Sunrise Beach is patrolled by Sunshine Beach Surf Club during Summer weekends and school holidays. The beach itself is banked by high dunes and overlooked by beach houses nestled on the ridge above. The suburb of the same name is home to a thriving residential community.
Those of us lucky enough to call one of the remaining southern beaches in the Shire home, have the enviable position of living in an elongated suburb hemmed between the ocean to the east and the Lake Weyba section of the Noosa National Park to the west. No matter where you live, the beach and the bush are not far away. What makes all this even more desirable is the easy access to every facility and amenity you could wish for. Schools, medical facilities, university campuses, sporting clubs, shopping and dining precincts to name a few, are all within a short drive, if not walk.
Castaways Beach has direct beach access from the car park situated on David Low Way. Two pedestrian underpasses give locals easy access to the beach by foot or bicycle. A complete lack of visible houses on the eastern side of David Low Way allows the beach to live up to its name.
Marcus Beach is an unpatrolled beach with a designated leash free dog beach to the north. Once again, with a white sandy surf beach that seems to go forever with only sand dunes and bush in sight, it is easy to feel like you are on some deserted stretch of a Western Australian beach.

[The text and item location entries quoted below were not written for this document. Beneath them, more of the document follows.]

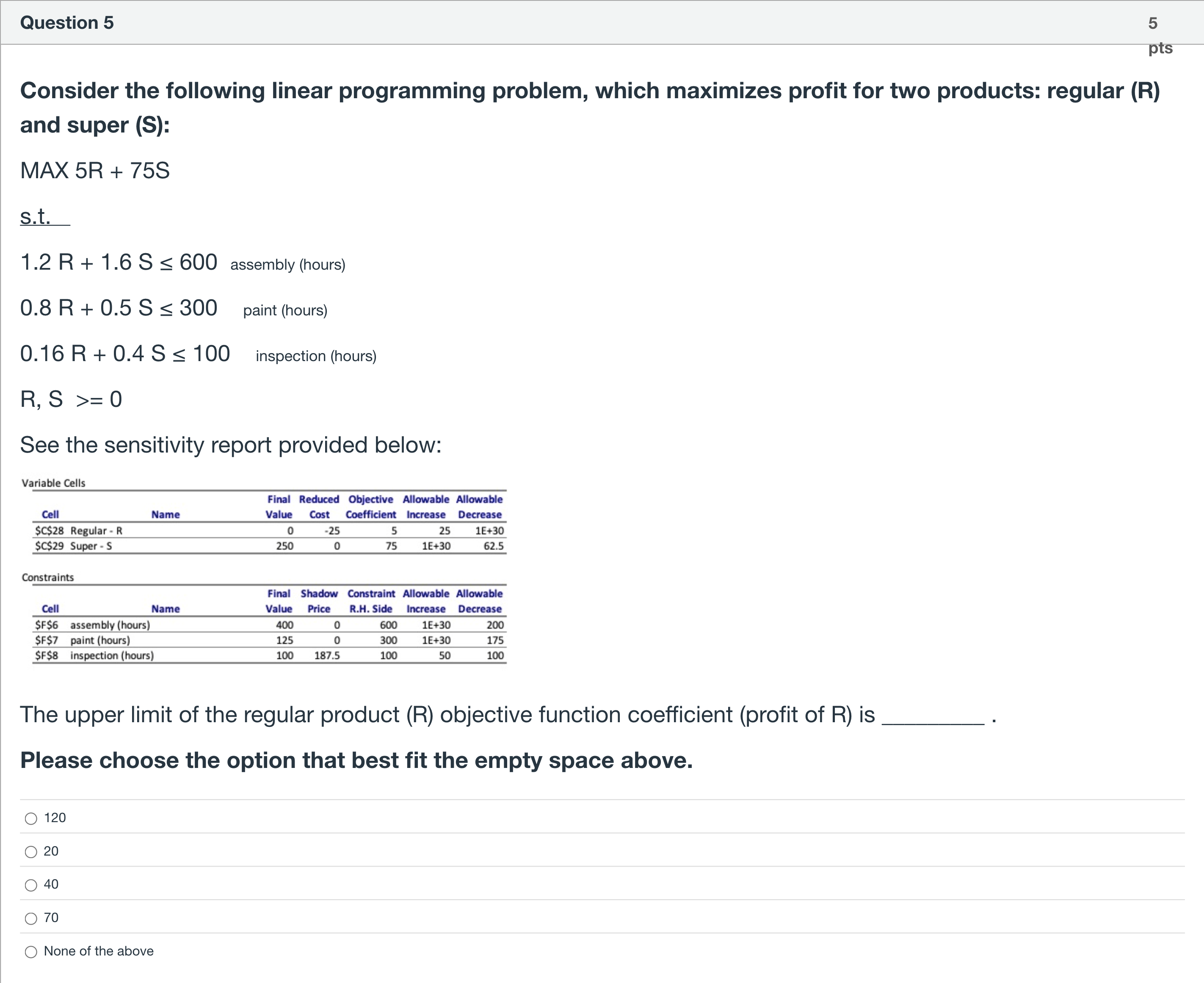Click the Question 5 header title
1204x983 pixels.
click(67, 23)
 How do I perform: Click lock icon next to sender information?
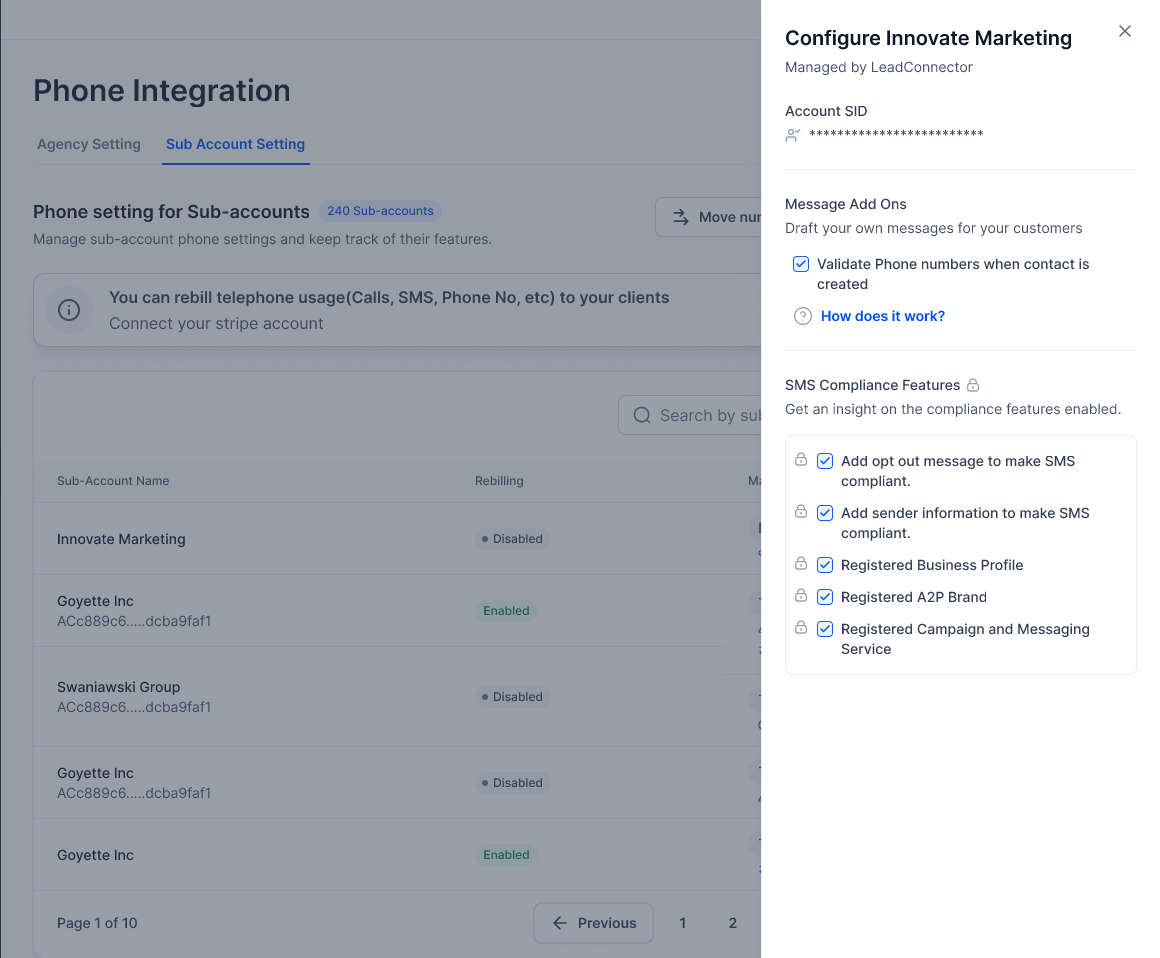pyautogui.click(x=801, y=511)
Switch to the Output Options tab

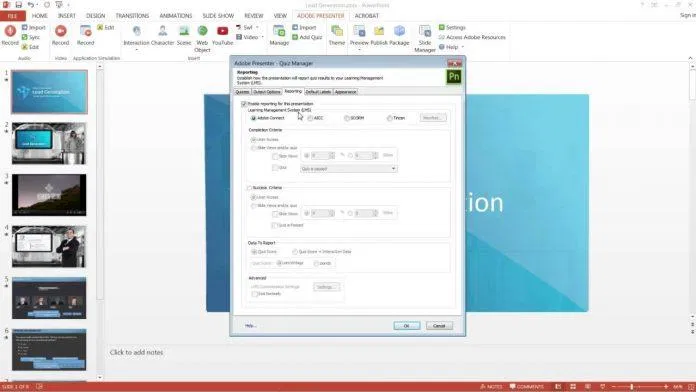pos(267,92)
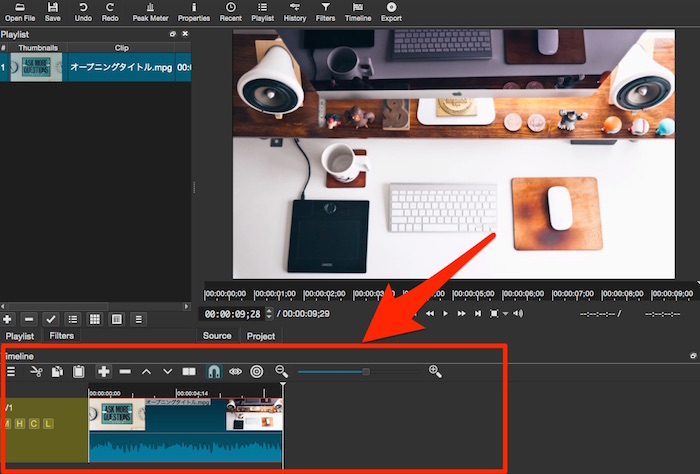Click Open File in the toolbar

19,12
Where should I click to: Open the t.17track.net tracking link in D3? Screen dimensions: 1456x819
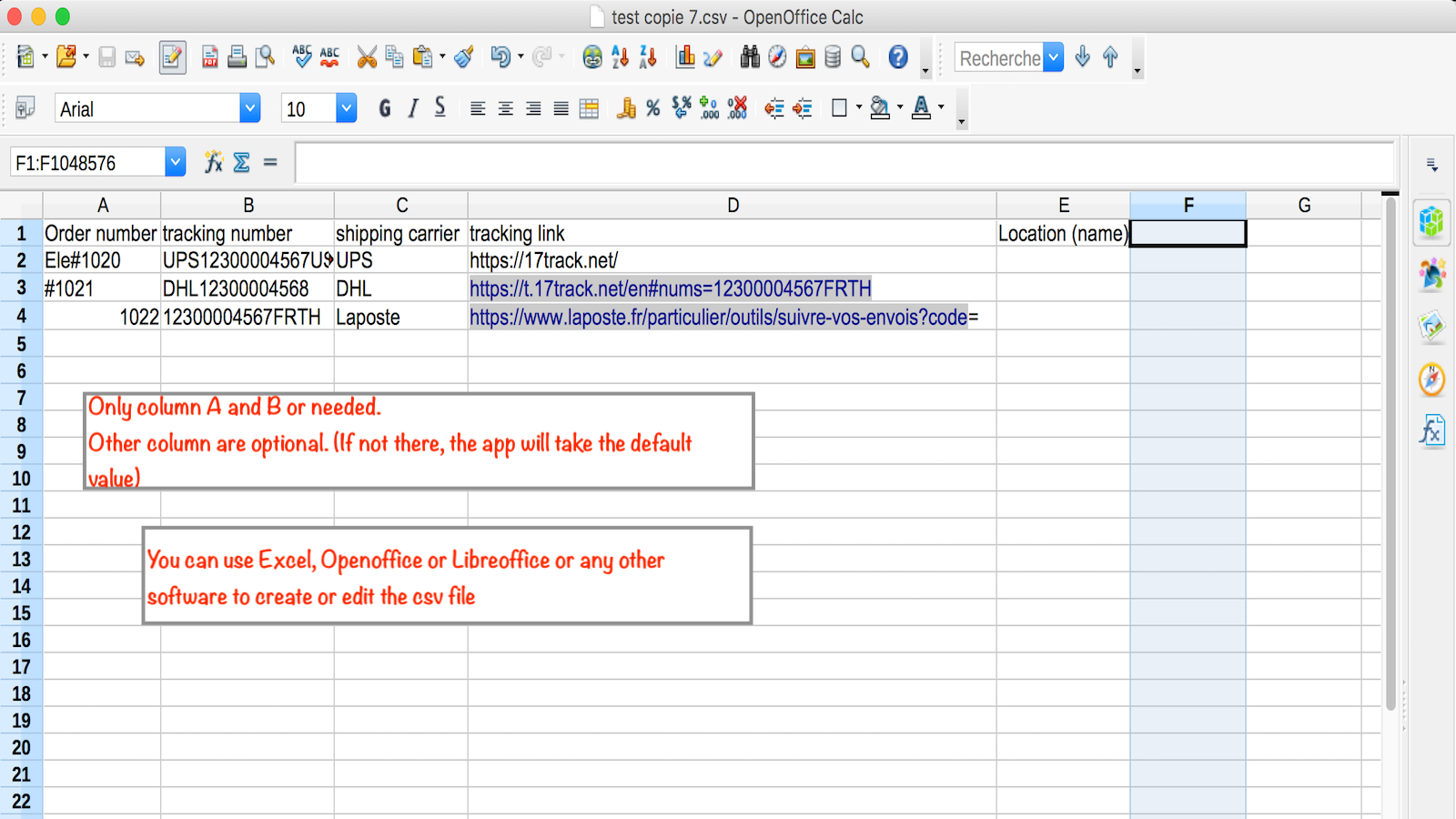(669, 288)
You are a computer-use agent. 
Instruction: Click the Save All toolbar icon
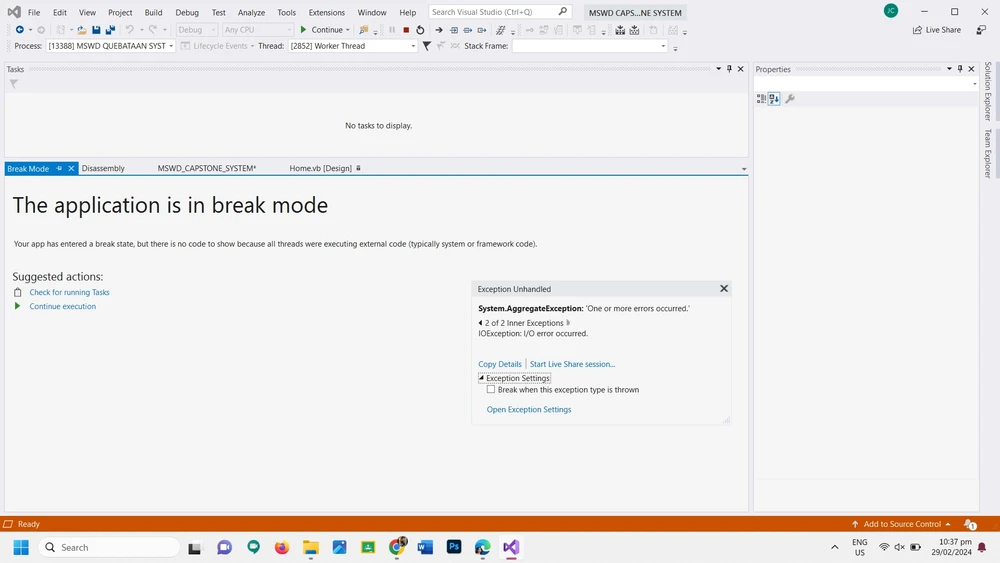[110, 30]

Peregian Beach is the most southerly beach within the Noosa Shire and is a small commercial hub with a village feel. The village itself is a treasure trove of cafes, restaurants and boutique shops and businesses wrapped around a central park. The large beach front park across the road is home to the infamous Peregian Beach markets, held every second Sunday. The surf club is presently closed to patrons but the beach is patrolled year-round by council lifeguards and every weekend from September to April by surf lifesavers from Noosa Heads SLSC. On the other side of David Low Way can be found the Peregian Beach Hotel and an IGA for all your grocery needs. And all of this is on the doorstep of that pristine stretch of beach.
If you like the idea of vast expanses of undisturbed beaches while having easy access to every facility you may need, you will love this beautiful part of the Sunshine Coast. Put it on your bucket list now!